Kinds of Bacteria Based on Shape – There are mainly 2 categories of bacteria based on their shape:
Round bacteria called cocci.
Cylindrical shaped ones like a capsule known as bacilli.
Their shapes are reflected in their names like Lactobacillus acidophilus which is used in milk curdling. A few bacteria though have different shapes like a square, star, or stalked.
Classification of bacteria based on the mode of nutrition – Bacteria requires carbon, nitrogen, and water in high quantities to survive along with phosphorus, iron, and many other molecules. Based on this they have 2 broad types:
Autotrophic – They use outside sources of energy like light and chemical compounds to make their own food.
Heterotrophic – They take ready-made food from living or dead organic substances.
Bacteria Classification Based on Respiration Mode: How the breakdown of nutrients happens in bacteria by respiration, segregates them into 2 parts:
Aerobic Bacteria – This respiration requires oxygen for breaking down glucose to produce energy.
Anaerobic Bacteria – The energy production due to respiration happens in such bacteria without oxygen.
A good or beneficial bacteria is what promotes healthy functioning of the body by breaking down food and absorbing nutrients. In our body, there are 85% of good and 15% bad bacteria. Bad or “pathogenic” bacteria can make us sick and in the worst case prove to be fatal. In a weak body, the same good bacteria can multiply to a quantity which can wreak havoc in our bodies. Bad bacteria is caused by a plethora of reasons like food, environment, and also stress in our body. Some of the good bacteria are Bifidobacteria which is found in food and supplements and supports the immune system. An example of bad bacteria is STREPTOCOCCUS PYOGENES which causes sore throat and skin rashes. You can combat the dangers of bad bacteria by taking measures like sleeping well, adding vitamins and mineral rich food in your diet, eating probiotics, etc.
1. What is a Capsule?
It is the 3rd protective outermost layer found in some bacteria.
2. What are Flagella and Pilli?
Bacteria surfaces are covered with a whip like extended structures which aid bacteria to move around and attach to a host. The long extensions are called flagella and short ones are pilli.
3. What is the Gram Stain Test?
This test is used to identify bacteria based on their nature of cell walls and is named after scientist Hans Christian Gram who devised this method in 1884.
4. How Do Bacteria Reproduce?
Bacteria multiplies by the process of binary fission, which is asexual. A single bacterium replicates its DNA and doubles its cellular content in this process to become larger. This bacterium is called the “parent”. This enlarged cell then splits and pushes the extracellular content out in the form of 2 “daughter” bacteria. The rate at which a bacterium reproduces and the timing depends on temperature and amount of nutrients available to it.
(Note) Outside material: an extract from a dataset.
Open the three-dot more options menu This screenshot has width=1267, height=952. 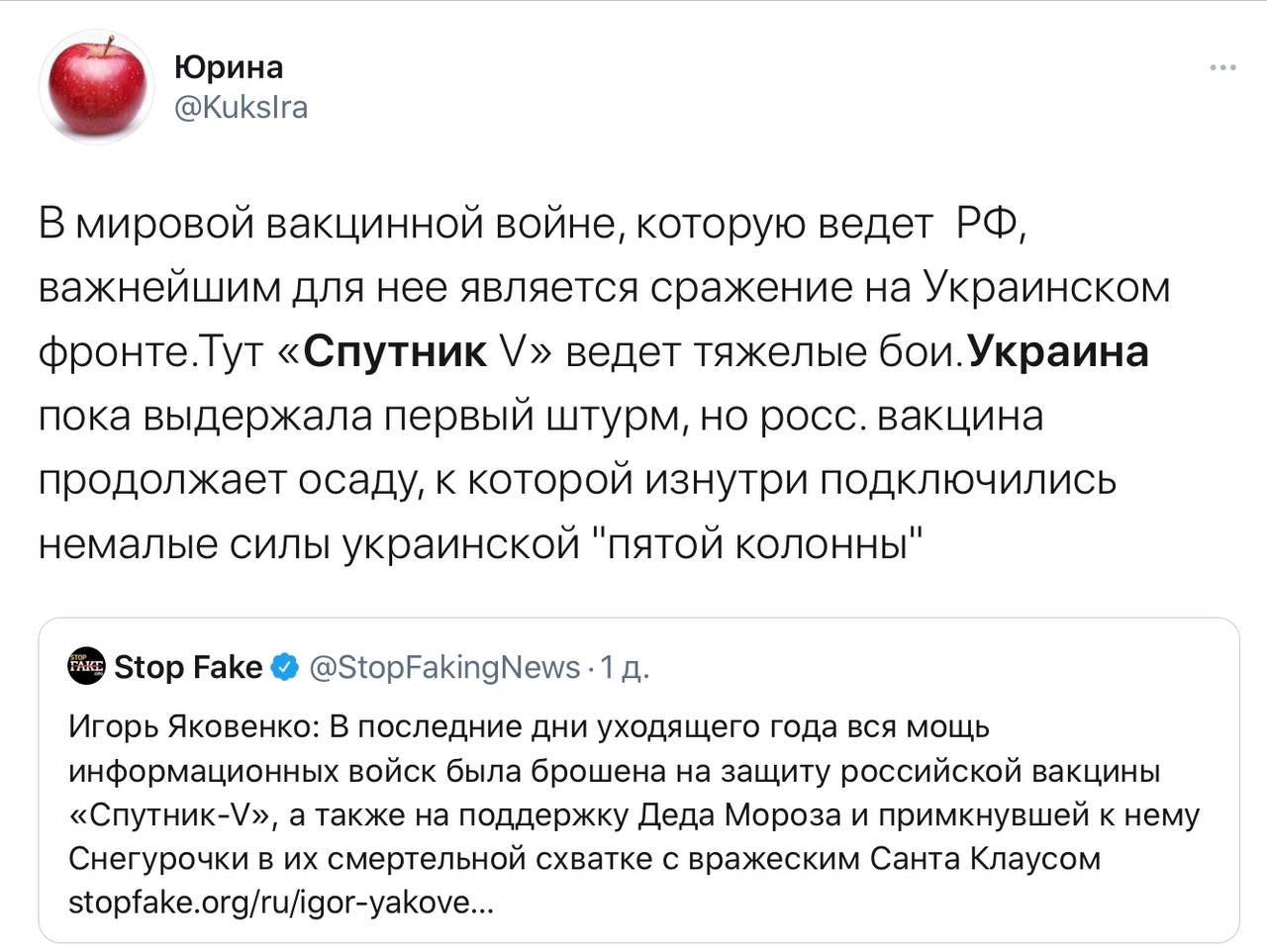click(x=1222, y=68)
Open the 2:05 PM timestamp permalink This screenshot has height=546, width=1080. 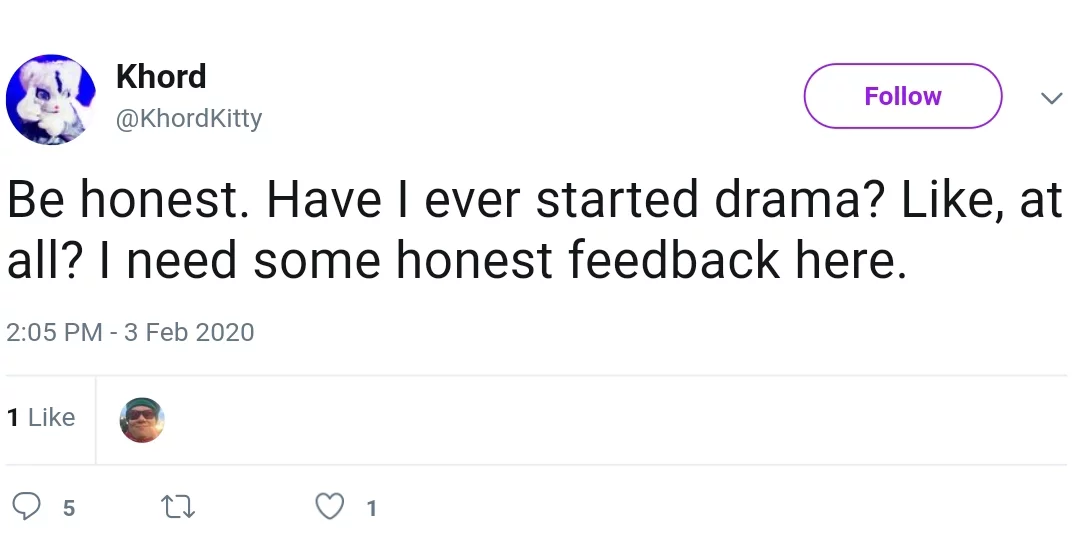coord(130,332)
6. Name 2 Useful and 2 Harmful Bacteria?
Few Useful bacteria are :
Rhizobium – This provides nutrition to the soil for growing plants by supplying ammonia.
Lactobacillus Acidophilus – Used in making curd from milk.
Some Harmful bacteria are:
Salmonellae – This can be passed to humans if food is not cooked properly and causes fever, abdominal pain, diarrhea, and nausea leading to vomiting.
Helicobacter Pylori – It is present in the stomach lining and if it flares up it can cause stomach ulcers.